Two phase three studies, named U-EXCEED and U-EXCEL, recently demonstrated the efficacy of upadacitinib in CD. Patients with moderate to severe CD were recruited and blindly assigned to receive either oral upadacitinib or placebo once a day for 12 weeks. The Crohn’s Disease Activity Index (CDAI) scores of patients, which takes into account a number of clinical parameters such as body weight, abdominal pain, and number of stools, were used to determine clinical remission and Simple Endoscopic Scores (SES), which are based on the presence and volume of ulcers, the proportion of the surface of the gut covered by ulcers, and the presence and extent of stenosis (narrowing of the intestine), were used to determine the endoscopic response. In U-EXCEL, a significantly higher proportion of CD patients achieved clinical remission compared to placebo treated (49.5% vs 29.1%) and showed an improvement in the endoscopic response (45.5% vs 13.1%). U-EXCEED also showed an overall beneficial response in clinical remission (38.9% vs 21.2%) and endoscopic response (34.6% vs 3.5%) in upadacitinib treated patients compared to placebo treated individuals.

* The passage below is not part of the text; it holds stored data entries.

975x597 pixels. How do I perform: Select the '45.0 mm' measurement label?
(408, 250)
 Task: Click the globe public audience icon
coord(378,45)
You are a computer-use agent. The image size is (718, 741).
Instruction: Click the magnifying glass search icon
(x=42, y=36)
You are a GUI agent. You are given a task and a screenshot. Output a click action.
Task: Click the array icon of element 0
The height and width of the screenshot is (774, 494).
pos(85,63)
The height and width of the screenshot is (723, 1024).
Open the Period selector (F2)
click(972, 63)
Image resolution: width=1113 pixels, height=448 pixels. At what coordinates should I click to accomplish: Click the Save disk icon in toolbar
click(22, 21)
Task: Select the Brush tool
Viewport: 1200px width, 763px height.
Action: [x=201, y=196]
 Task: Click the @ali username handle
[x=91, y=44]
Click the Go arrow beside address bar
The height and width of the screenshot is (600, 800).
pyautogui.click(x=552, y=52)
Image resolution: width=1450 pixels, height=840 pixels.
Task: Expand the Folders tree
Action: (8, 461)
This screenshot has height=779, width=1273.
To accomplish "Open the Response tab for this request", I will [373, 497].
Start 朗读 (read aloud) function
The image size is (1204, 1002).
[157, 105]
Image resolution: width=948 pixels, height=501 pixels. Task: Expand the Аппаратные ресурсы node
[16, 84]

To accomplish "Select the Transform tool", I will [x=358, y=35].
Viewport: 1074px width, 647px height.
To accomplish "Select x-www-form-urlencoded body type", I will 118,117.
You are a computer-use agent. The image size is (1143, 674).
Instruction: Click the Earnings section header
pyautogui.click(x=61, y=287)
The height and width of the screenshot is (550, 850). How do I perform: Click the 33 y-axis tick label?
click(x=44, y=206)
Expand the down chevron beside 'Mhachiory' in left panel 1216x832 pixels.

An additional study named U-EXCEED showed maintenance of these responses up to 52 weeks after initiation of treatment (Loftus Jr et al. 2023).

Upadacitinib was already approved for use in other immune-mediated disorders, such as rheumatoid arthritis and ulcerative colitis, but is the first JAK inhibitor approved for CD therapy in England and Wales.

Overall, it appears that with the ongoing development of new biologic and small molecule drug therapies targeting the immune system, treatment options for inflammatory conditions such as CD are rapidly expanding. This offers hope of the much sought-after remission to those patients who do not respond, or even lose responsiveness, to currently available medications.